Nonetheless, his openness to following the research has helped jumpstart another promising line of study: environmental conservation.
Timber is the most illegal trafficked wildlife commodity, said Hal Holmes, chief engineer at Conservation X Labs in Washington, D.C. Although DNA testing could help identify illegally harvested timber, the wood has only a small amount of extractable DNA tightly encapsulated in dense tissue, said Holmes. Regular extraction techniques can be time-consuming and complex.
Holmes, who attended Michigan Tech with Vlaisavljevich, gave his former research partner a congratulatory phone call when he joined Virginia Tech’s faculty. As their talk moved to histotripsy, Holmes realized that the properties Vlaisavljevich was describing could also work for timber tissue.
“When I asked him on that call if he had ever tried it on trees, I’m sure he thought I was setting him up for a punchline,” said Holmes.
But the colleagues decided the application showed promise. When Holmes came to Virginia Tech to work as a postdoc in Vlaisavljevich’s lab, the researchers discovered that histotripsy’s collapsing bubble clouds can rapidly break down tough tissues like timber into extremely small particles, making the entrapped DNA much more accessible to reagents that isolate and then extract the genetic material. Holmes envisions that their new Focused Ultrasound Extraction (FUSE) technology could be extended to other tough tissues, such as ivory or pangolin scales, and even speculates whether histotripsy could be used to break up plastics lodged in the stomachs of turtles or other marine animals.
In another application beneficial to wildlife, Vlaisavljevich hopes to initiate a research collaboration with wildlife ecologists in Tasmania studying devil facial tumor disease. Discovered in the 1990s, the highly contagious disease, thought to be spread via bites between Tasmanian devils, has ravaged the animal’s population.

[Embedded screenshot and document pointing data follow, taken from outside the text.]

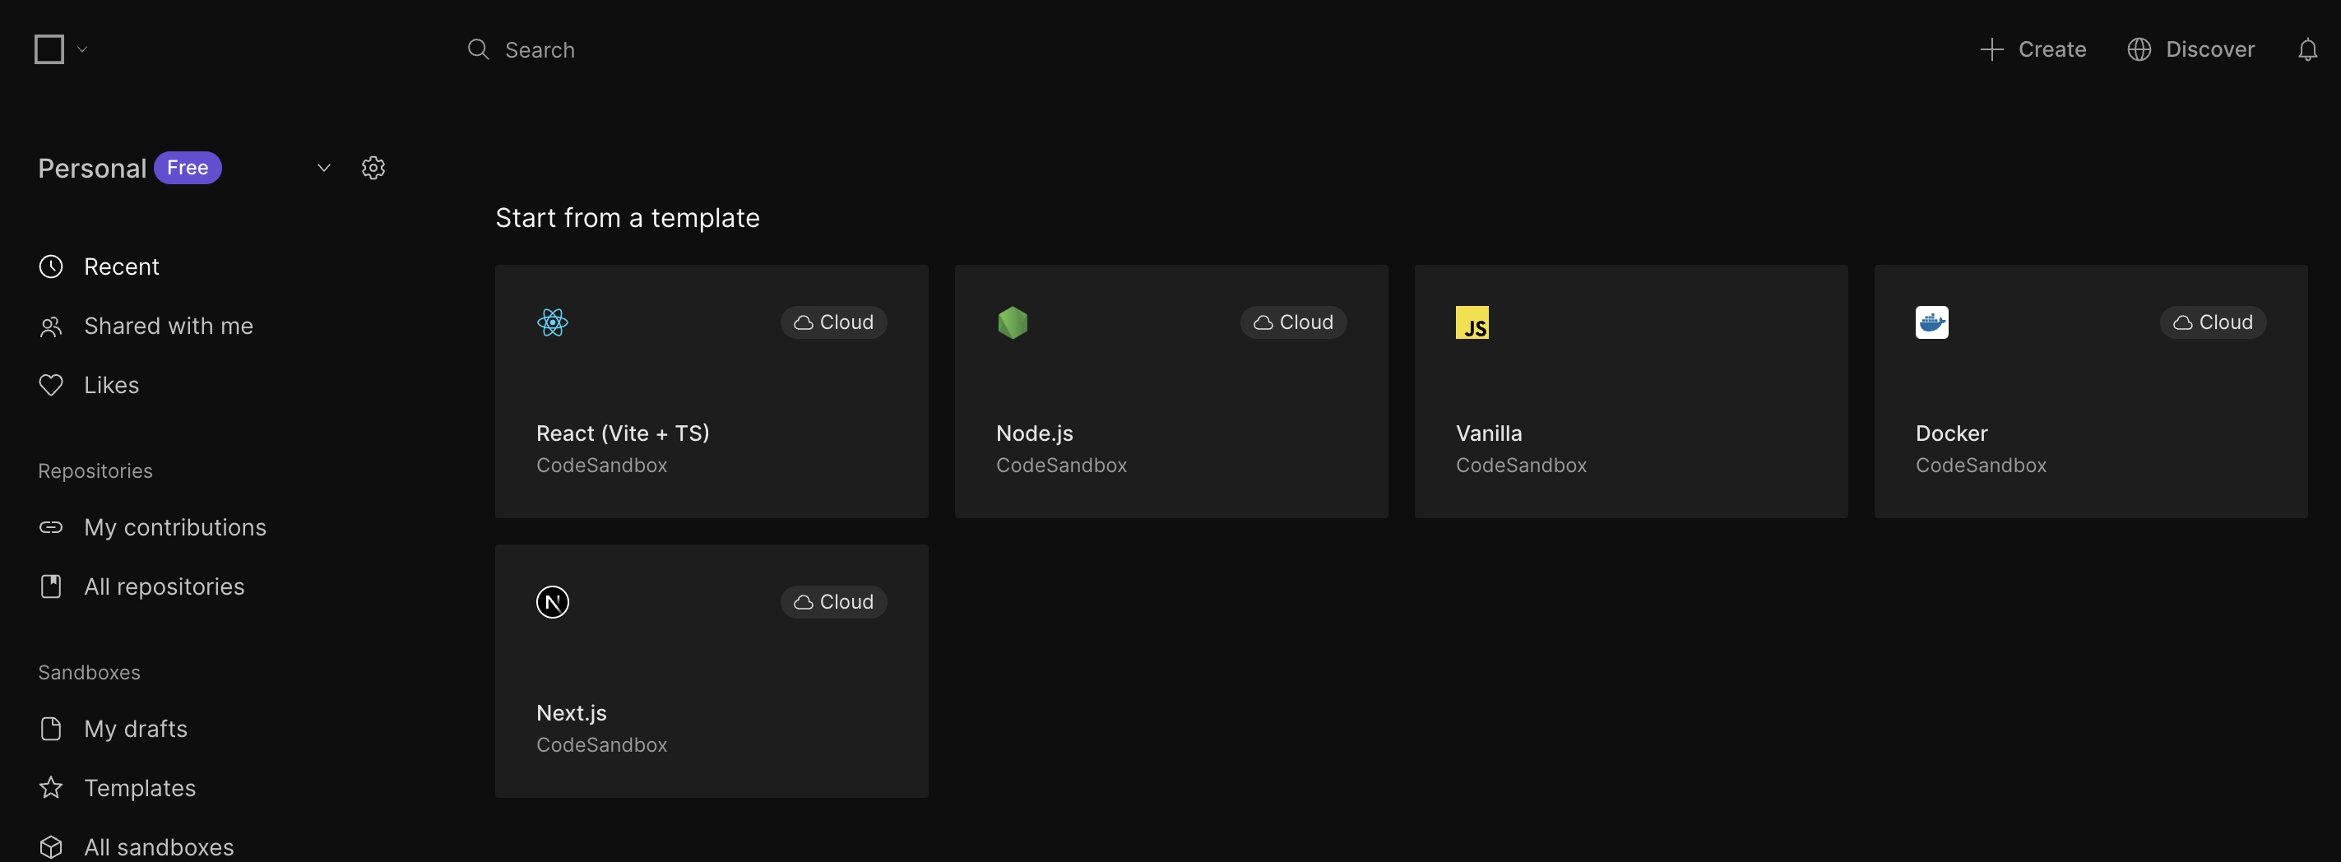Select the React (Vite + TS) template icon
Viewport: 2341px width, 862px height.
552,322
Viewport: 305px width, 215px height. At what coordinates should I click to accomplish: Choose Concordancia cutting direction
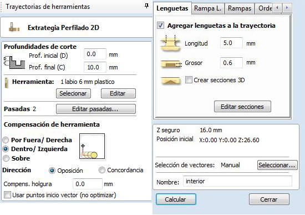(101, 170)
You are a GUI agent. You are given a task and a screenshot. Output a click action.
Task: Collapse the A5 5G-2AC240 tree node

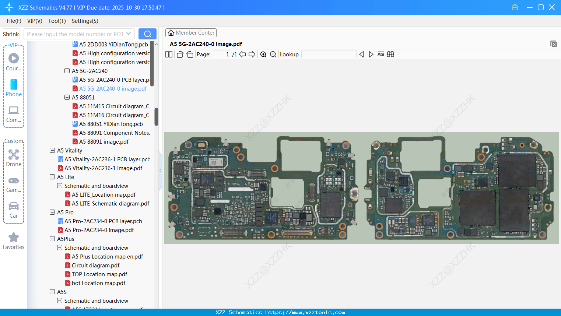tap(67, 71)
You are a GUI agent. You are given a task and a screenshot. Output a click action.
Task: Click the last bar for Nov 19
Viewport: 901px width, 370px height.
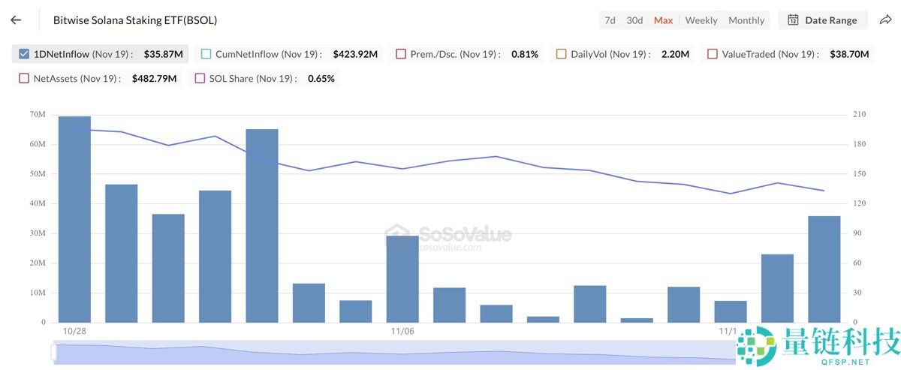(824, 269)
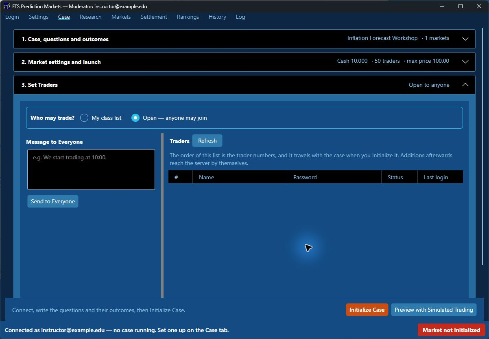Click the FTS app logo icon
489x339 pixels.
pyautogui.click(x=7, y=6)
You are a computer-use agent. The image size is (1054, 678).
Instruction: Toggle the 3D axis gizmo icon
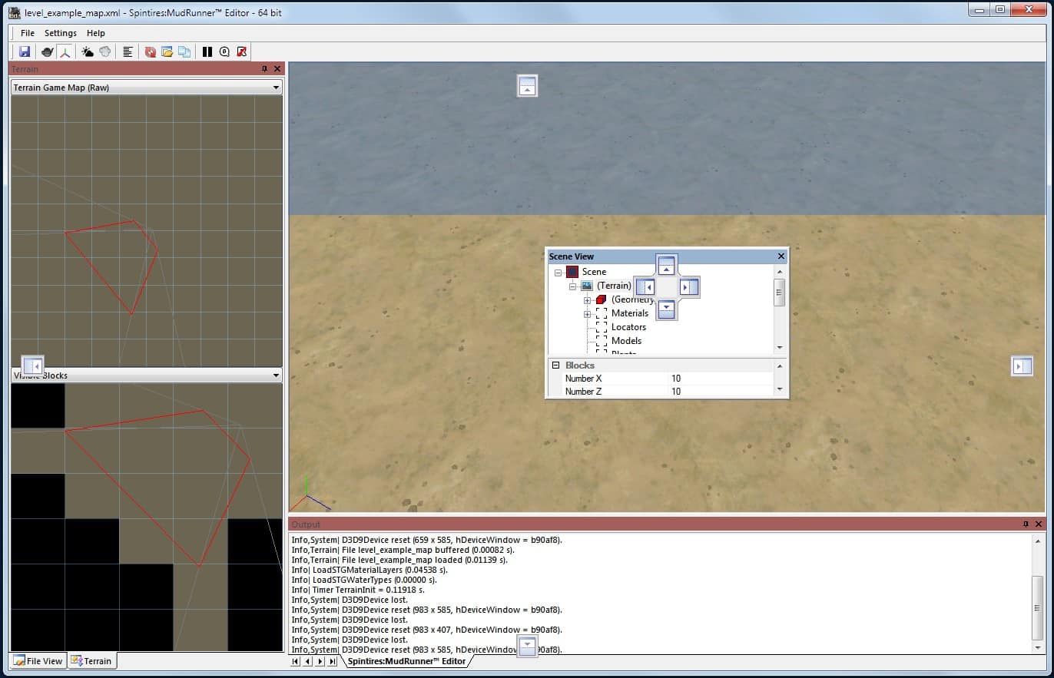pyautogui.click(x=65, y=51)
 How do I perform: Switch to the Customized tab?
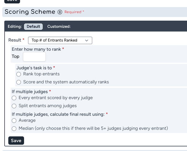point(59,26)
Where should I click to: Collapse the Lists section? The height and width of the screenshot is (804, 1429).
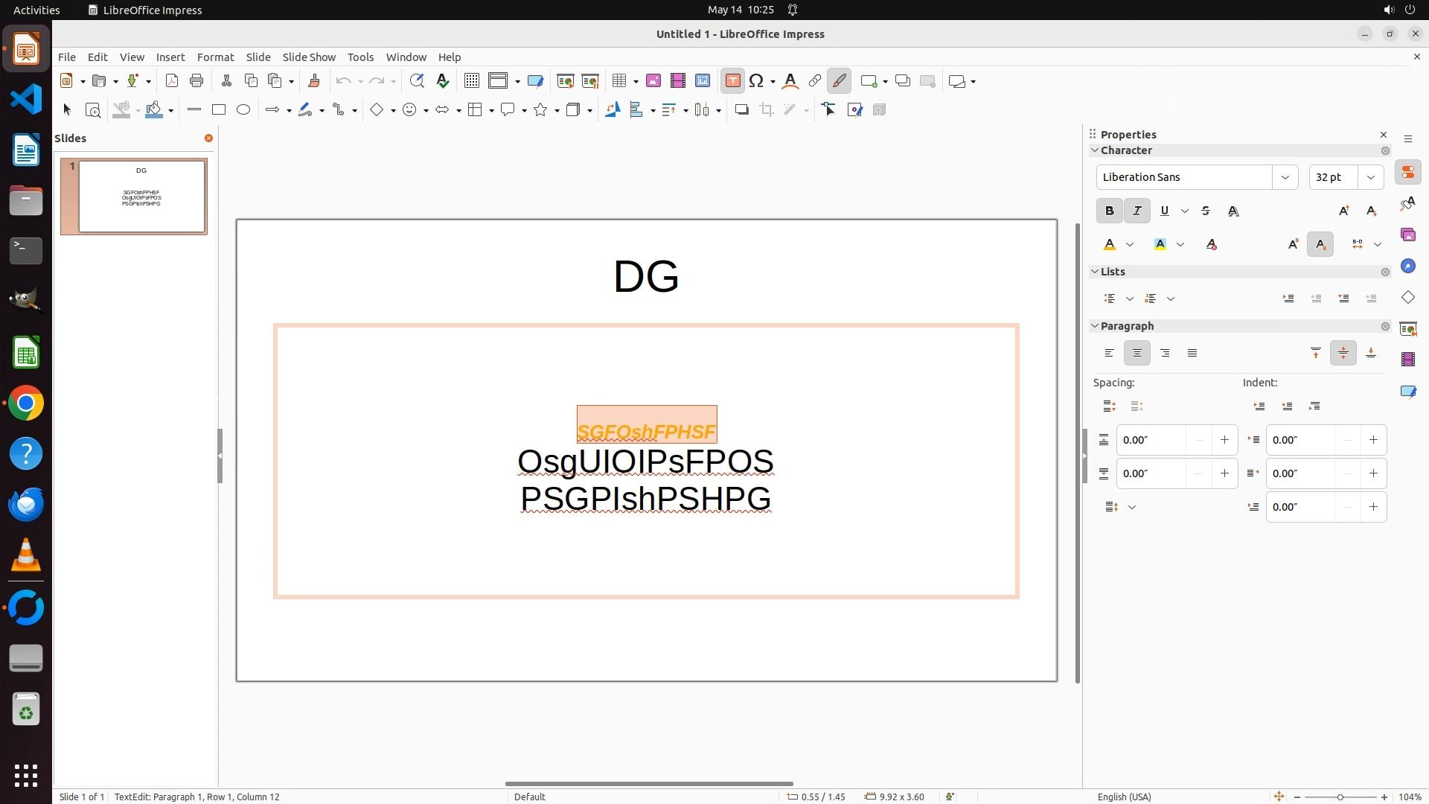click(1095, 272)
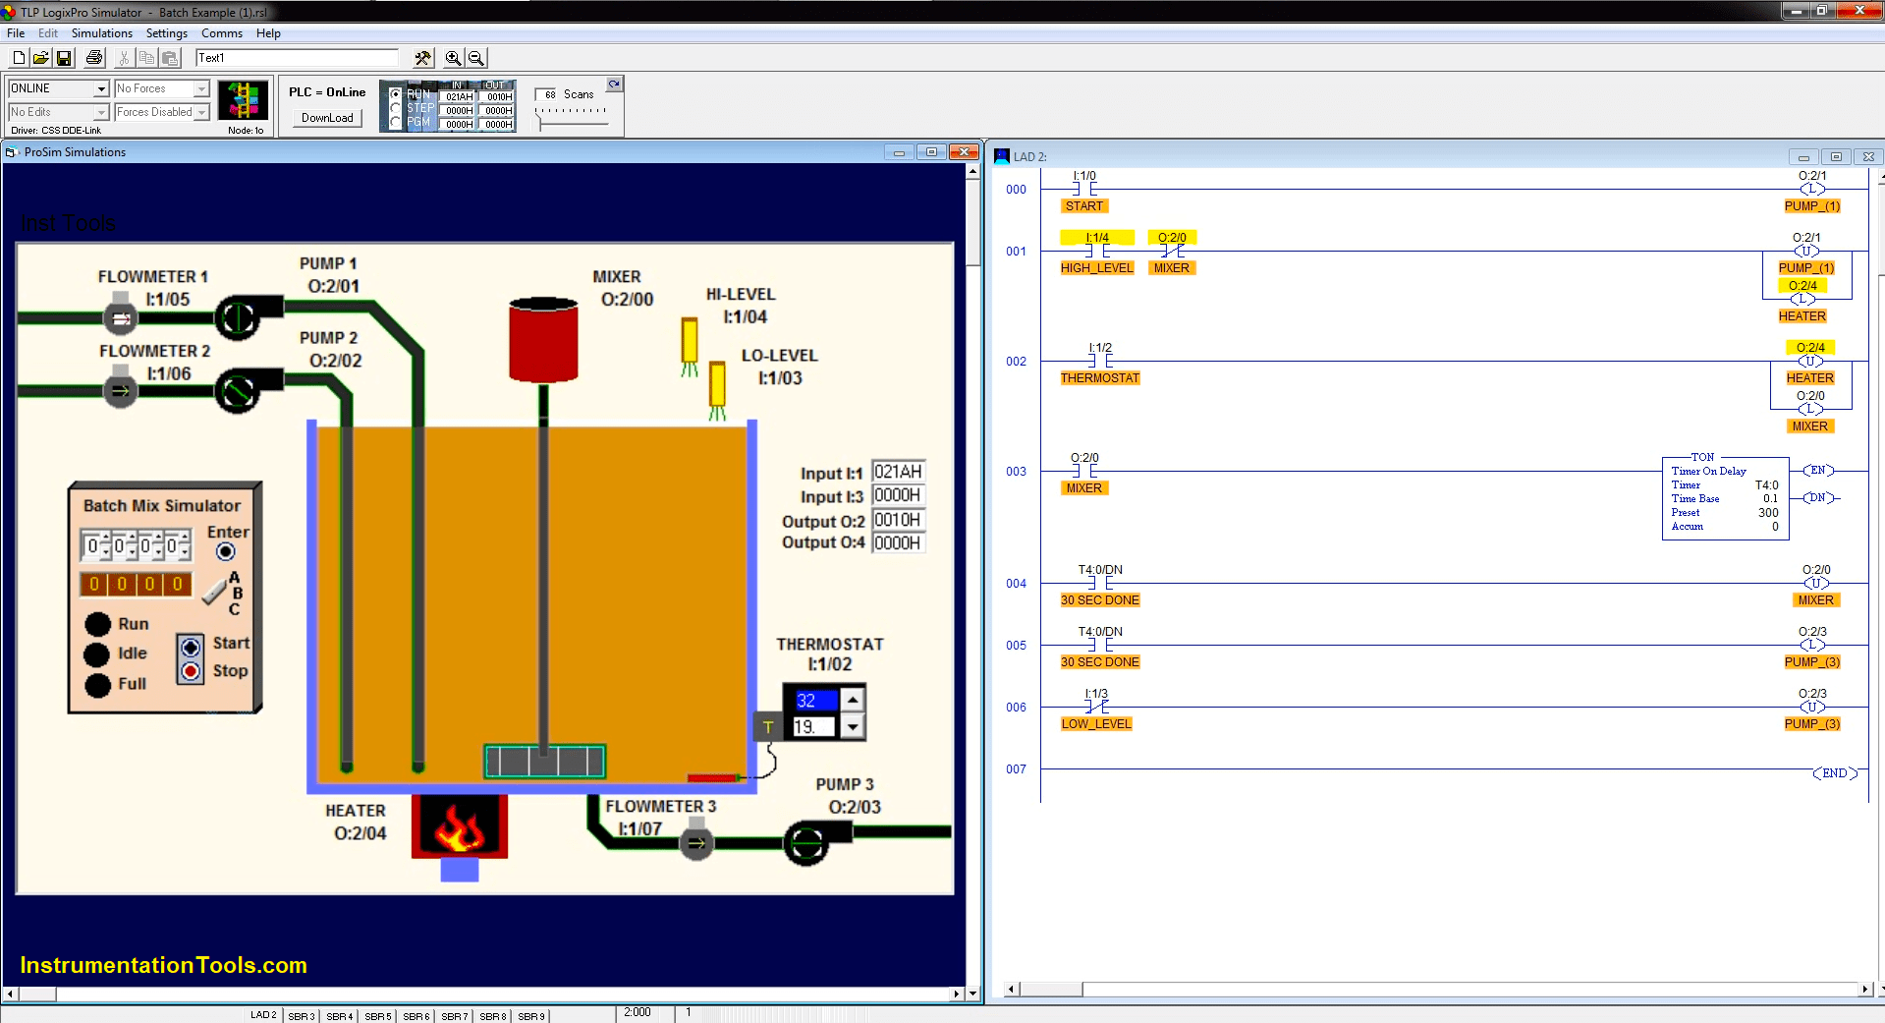The image size is (1885, 1023).
Task: Select the hammer-and-wrench tool icon
Action: (422, 57)
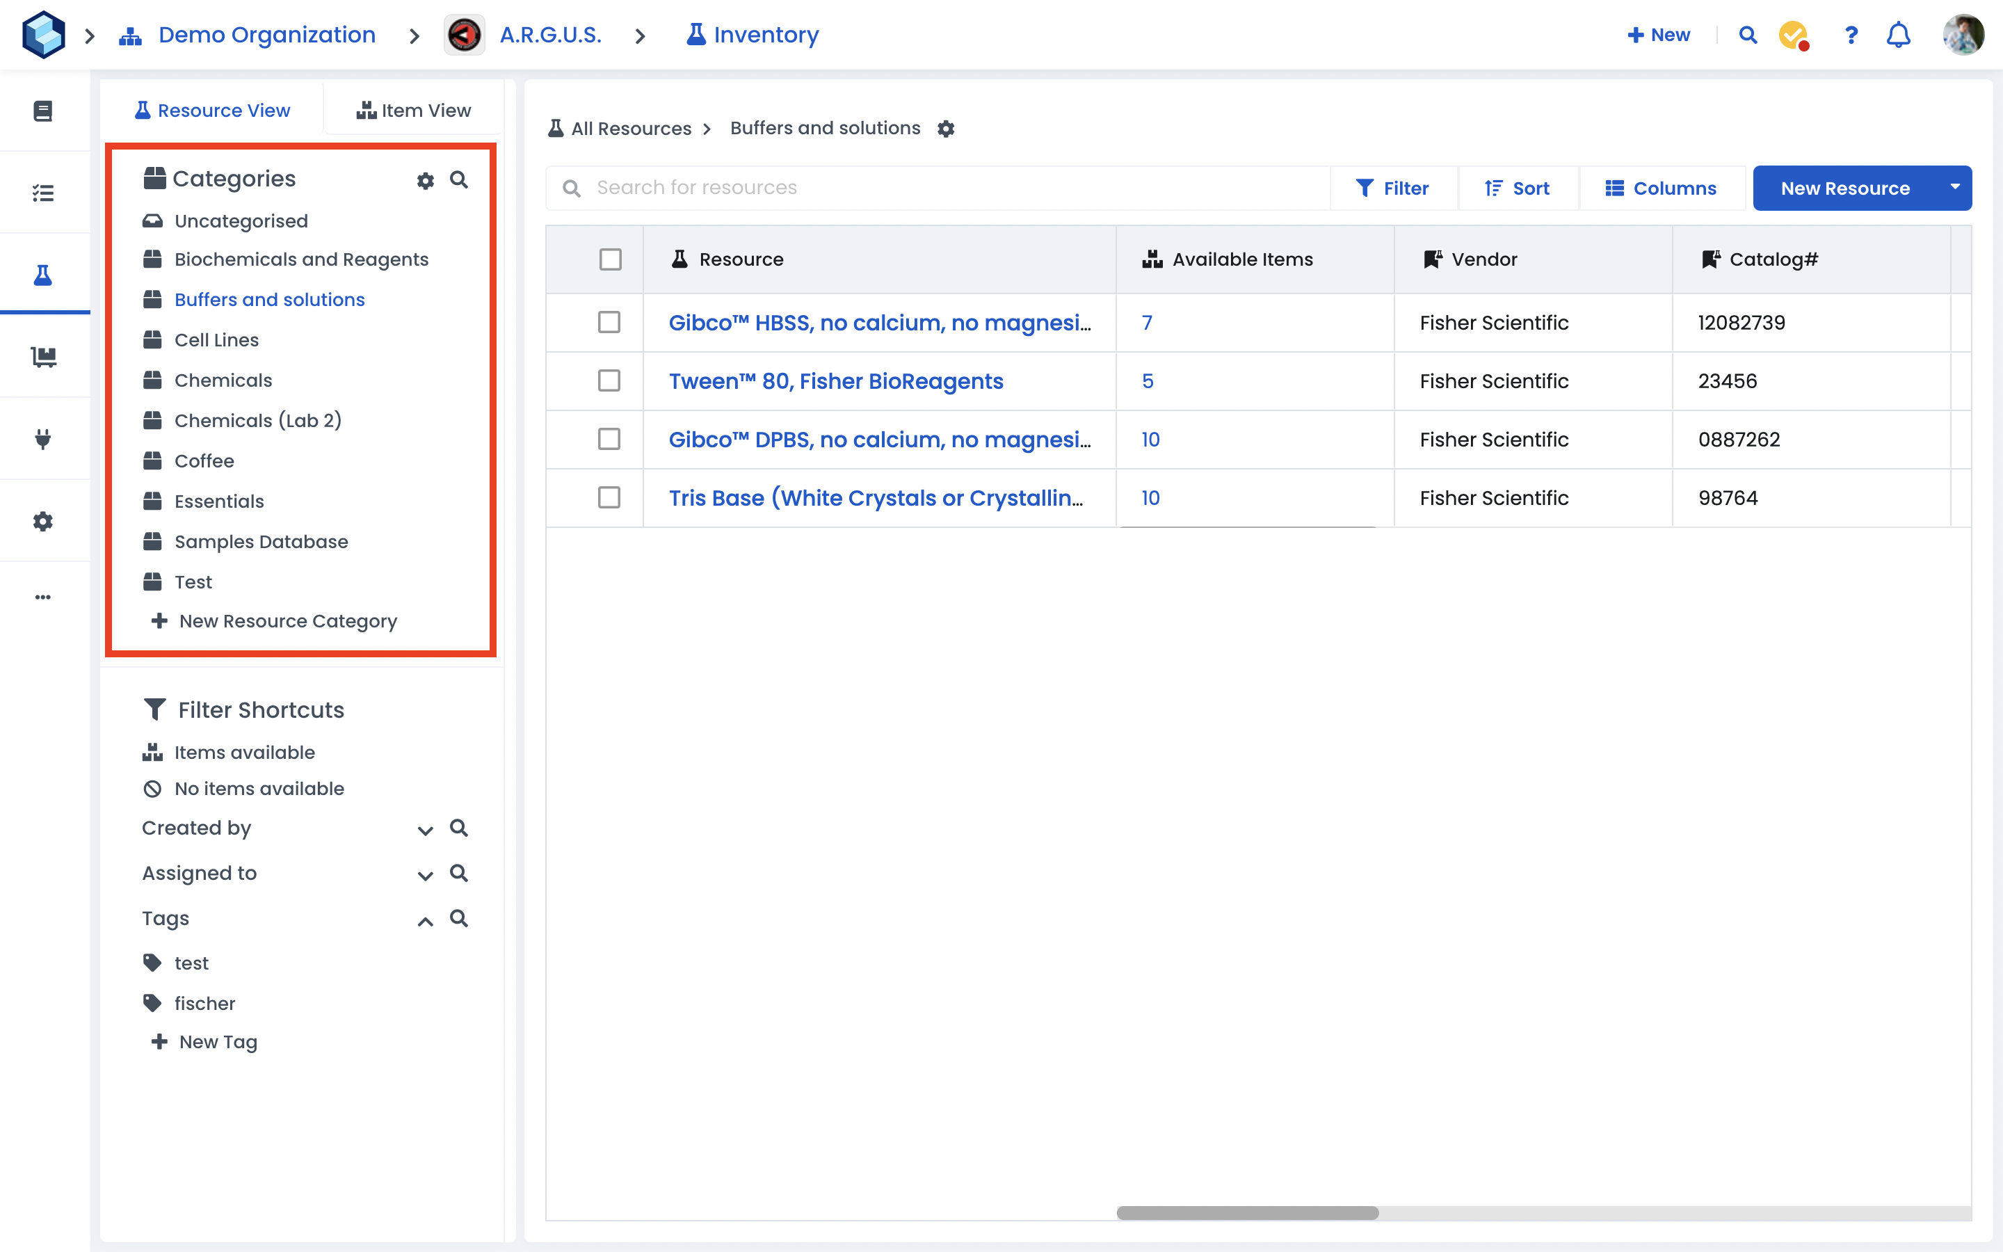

Helping histotripsy make a global impact is high on Vlaisavljevich’s research wish list. He wants to share the technology’s benefits as widely as possible, particularly to low-resource countries that could benefit from noninvasive, cost-effective treatments. He is currently working with the TEAM Malawi initiative started by Andy Muelenaer, a professor of practice in the Department of Biomedical Engineering and Mechanics, to establish a focused ultrasound program in Malawi, which would serve as a flagship program for bringing focused ultrasound therapies to Malawi and other countries in Africa.
Momentum as a team
As Vlaisavljevich’s research continues to expand, he remains grateful for the support he has found at Virginia Tech, both as an institution and from his colleagues. Students have readily embraced the culture of his “fast-moving lab environment,” he said, and his teammates are helpful to each other in the lab, as well as with other collaborators, like Allen and the veterinary school.
Gannon credits Vlaisavljevich’s strong leadership skills with establishing this positive environment. Rather than mentoring the entire team with one cookie-cutter strategy, she said, he changes his approach to focus on the individual.
The same could be said for Vlaisavljevich’s fundamental approach to histotripsy. Again and again, he retools and refines the technology as new and exciting applications present themselves. While enthusiastically advocating for histotripsy as a first-line therapy, he readily acknowledges when synergistic approaches could amplify treatment regimes.
“We don’t need to reinvent the wheel, we need to find the experts,” said Vlaisavljevich. “And that’s why it’s nice to be in a culture where people are interested in this type of research.”